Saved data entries
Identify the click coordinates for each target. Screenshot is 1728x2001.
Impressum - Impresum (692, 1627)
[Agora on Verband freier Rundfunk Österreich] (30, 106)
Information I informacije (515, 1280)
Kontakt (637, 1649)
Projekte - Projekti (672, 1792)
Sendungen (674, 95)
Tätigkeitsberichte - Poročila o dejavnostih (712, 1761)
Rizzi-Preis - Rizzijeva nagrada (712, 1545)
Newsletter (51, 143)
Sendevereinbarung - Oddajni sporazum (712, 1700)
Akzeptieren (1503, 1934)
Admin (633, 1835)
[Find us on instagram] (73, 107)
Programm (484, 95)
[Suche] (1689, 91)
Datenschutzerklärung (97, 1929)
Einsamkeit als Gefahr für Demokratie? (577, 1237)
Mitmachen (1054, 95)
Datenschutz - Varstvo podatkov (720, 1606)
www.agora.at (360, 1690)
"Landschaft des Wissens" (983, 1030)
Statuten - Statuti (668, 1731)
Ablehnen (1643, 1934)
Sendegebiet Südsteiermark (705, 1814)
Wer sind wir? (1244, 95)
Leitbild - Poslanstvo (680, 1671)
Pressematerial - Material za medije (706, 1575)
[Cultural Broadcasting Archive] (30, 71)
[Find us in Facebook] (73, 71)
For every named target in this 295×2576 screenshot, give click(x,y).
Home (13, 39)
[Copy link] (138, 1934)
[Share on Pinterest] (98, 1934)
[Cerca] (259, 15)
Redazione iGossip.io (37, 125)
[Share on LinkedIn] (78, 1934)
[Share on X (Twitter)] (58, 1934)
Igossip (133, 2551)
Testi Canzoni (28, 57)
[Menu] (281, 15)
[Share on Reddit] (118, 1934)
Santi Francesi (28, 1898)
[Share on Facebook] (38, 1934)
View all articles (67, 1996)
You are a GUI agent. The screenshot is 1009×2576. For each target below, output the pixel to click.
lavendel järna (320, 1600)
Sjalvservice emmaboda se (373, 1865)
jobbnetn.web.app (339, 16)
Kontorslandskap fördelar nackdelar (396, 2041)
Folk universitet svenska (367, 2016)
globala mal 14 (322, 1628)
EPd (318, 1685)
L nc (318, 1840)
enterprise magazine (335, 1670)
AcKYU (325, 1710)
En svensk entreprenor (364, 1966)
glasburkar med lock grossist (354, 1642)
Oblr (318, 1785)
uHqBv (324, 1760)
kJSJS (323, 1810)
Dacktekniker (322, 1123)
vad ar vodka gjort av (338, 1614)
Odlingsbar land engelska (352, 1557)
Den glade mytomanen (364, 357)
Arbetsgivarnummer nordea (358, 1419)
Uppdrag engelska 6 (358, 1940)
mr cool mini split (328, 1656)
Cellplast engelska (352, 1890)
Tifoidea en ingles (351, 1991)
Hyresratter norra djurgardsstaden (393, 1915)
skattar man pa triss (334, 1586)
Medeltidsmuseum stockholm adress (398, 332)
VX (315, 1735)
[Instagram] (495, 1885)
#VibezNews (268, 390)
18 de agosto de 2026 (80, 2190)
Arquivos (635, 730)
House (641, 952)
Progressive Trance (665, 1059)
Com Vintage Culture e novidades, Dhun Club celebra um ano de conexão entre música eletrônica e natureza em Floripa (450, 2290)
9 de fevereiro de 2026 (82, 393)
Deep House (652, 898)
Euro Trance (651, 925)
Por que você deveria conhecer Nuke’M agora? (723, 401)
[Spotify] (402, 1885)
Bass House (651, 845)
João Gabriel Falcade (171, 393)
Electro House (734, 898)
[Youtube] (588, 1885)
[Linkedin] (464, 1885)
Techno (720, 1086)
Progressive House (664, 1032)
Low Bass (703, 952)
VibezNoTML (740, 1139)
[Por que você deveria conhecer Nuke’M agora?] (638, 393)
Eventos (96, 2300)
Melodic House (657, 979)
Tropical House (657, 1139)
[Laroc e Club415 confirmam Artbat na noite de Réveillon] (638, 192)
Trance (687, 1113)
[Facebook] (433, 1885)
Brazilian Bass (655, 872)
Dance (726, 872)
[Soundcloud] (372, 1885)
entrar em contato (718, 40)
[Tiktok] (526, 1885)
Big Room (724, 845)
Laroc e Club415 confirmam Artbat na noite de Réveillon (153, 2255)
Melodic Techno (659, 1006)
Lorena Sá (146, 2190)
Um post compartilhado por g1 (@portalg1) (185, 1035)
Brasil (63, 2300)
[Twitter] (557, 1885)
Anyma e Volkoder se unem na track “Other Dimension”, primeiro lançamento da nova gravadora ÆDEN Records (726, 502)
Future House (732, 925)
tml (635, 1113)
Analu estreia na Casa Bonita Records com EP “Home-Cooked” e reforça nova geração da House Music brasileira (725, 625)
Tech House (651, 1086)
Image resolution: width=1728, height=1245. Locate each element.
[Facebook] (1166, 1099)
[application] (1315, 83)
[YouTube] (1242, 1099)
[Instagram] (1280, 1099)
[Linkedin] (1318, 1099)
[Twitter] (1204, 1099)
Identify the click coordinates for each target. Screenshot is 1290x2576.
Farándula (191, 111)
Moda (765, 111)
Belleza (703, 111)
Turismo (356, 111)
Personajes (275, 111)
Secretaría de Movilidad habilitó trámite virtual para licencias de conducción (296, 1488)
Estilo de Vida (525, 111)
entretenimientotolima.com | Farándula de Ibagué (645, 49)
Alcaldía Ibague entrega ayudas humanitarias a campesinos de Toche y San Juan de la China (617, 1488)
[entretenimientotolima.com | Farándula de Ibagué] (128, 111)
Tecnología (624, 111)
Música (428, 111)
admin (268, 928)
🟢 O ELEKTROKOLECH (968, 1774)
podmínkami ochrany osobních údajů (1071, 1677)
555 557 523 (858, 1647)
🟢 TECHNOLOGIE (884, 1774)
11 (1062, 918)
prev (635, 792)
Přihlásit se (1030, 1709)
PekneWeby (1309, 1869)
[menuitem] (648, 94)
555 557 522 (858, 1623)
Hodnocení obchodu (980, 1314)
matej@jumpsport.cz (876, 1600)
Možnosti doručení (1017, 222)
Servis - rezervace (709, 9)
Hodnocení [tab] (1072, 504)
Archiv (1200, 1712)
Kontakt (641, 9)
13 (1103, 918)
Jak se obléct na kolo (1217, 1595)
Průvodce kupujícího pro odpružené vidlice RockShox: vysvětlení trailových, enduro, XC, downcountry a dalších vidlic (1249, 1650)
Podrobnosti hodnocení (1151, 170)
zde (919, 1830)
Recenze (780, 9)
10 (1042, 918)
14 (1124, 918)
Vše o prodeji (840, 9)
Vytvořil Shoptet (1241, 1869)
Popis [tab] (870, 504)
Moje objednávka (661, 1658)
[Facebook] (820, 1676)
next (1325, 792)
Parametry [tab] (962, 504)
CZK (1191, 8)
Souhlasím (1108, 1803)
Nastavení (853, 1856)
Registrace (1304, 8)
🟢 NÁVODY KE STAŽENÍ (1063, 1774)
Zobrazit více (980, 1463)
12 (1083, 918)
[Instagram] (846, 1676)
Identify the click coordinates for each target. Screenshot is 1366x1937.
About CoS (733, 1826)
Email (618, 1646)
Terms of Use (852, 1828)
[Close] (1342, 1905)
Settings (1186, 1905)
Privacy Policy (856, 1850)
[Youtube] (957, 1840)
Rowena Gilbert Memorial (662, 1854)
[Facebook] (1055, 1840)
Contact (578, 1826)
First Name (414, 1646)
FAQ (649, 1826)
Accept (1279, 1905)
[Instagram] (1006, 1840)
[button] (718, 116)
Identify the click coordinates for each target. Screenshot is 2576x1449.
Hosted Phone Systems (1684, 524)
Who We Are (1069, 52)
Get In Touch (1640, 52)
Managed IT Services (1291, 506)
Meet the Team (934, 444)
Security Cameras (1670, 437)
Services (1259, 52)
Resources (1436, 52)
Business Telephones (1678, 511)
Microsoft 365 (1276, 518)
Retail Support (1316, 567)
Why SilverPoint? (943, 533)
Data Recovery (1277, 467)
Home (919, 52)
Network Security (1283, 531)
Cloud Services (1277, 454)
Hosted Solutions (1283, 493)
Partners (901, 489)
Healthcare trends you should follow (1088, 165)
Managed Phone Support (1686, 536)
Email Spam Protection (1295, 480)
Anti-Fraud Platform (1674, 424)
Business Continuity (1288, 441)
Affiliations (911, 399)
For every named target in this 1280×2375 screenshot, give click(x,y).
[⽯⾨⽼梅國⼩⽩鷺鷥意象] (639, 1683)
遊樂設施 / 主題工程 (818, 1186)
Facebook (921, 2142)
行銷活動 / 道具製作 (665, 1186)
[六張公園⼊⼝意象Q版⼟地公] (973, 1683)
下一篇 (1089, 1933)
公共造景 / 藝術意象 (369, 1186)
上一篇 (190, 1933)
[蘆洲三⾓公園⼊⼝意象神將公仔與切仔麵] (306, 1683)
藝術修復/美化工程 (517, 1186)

Exercise:
Quote the data above from the line containing "EPd (318, 1685)" to the line containing "Den glade mytomanen (364, 357)", inclusive, and stop.

Response to this exercise:
EPd (318, 1685)
L nc (318, 1840)
enterprise magazine (335, 1670)
AcKYU (325, 1710)
En svensk entreprenor (364, 1966)
glasburkar med lock grossist (354, 1642)
Oblr (318, 1785)
uHqBv (324, 1760)
kJSJS (323, 1810)
Dacktekniker (322, 1123)
vad ar vodka gjort av (338, 1614)
Odlingsbar land engelska (352, 1557)
Den glade mytomanen (364, 357)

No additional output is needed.